**Assigned task**
Leave out the pictures and give back all the entries exactly as written.

···

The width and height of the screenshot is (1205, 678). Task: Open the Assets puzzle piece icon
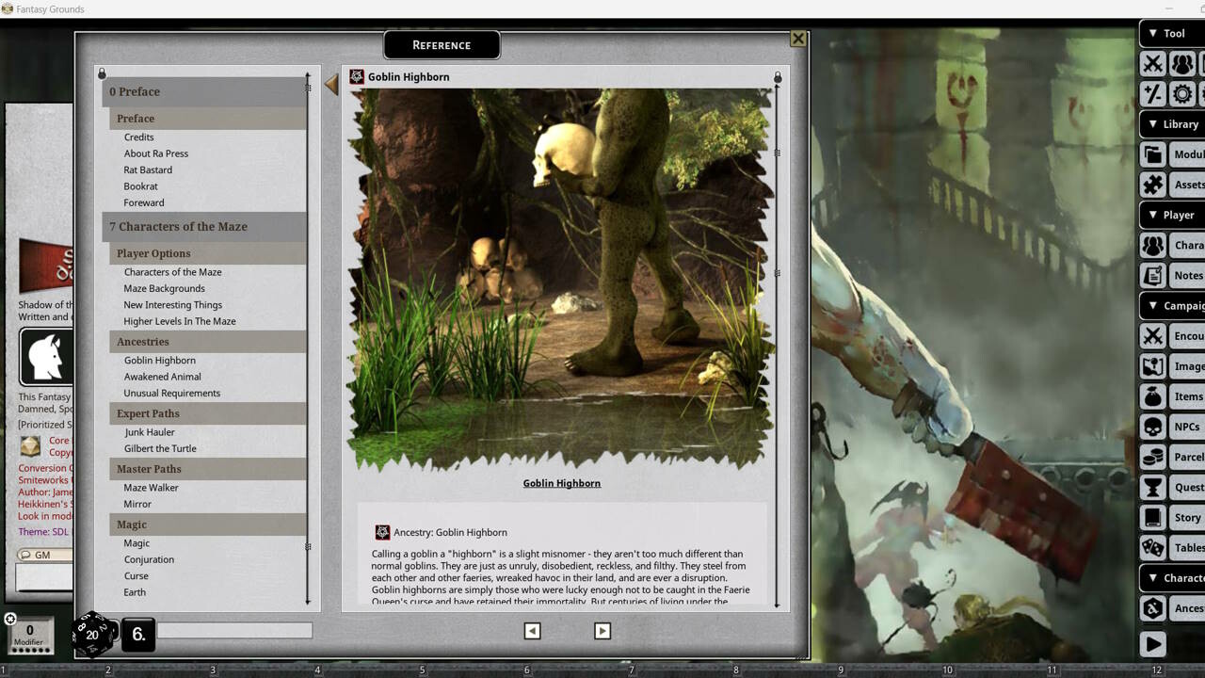pos(1153,185)
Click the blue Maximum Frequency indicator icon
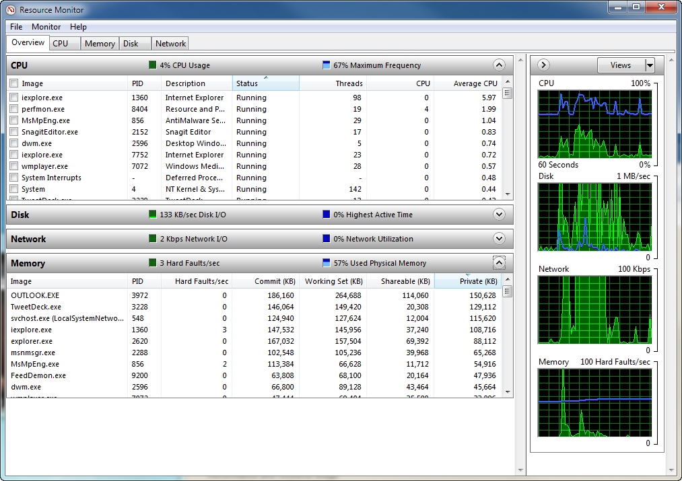The image size is (682, 481). click(x=327, y=65)
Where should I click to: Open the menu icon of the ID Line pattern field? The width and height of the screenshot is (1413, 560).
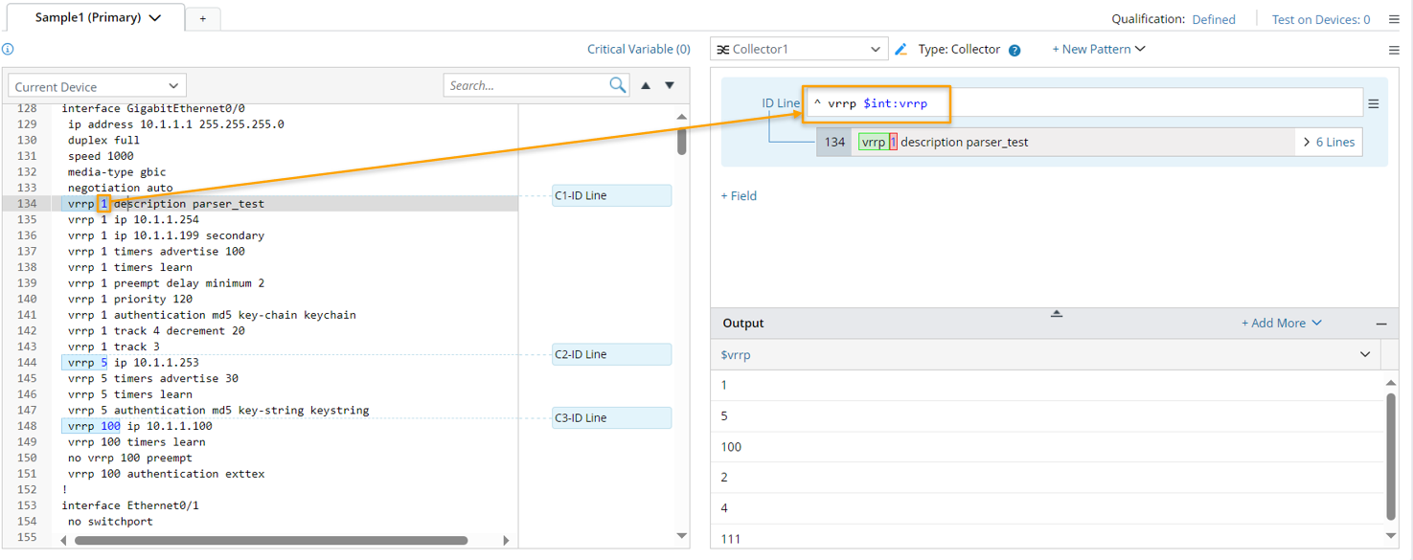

···

**Exercise response**
The width and height of the screenshot is (1205, 678). Task: Open the Assets puzzle piece icon
pos(1153,185)
Click the blue Maximum Frequency indicator icon
The image size is (682, 481). click(x=327, y=65)
Where should I click to: Open the menu icon of the ID Line pattern field? The width and height of the screenshot is (1413, 560).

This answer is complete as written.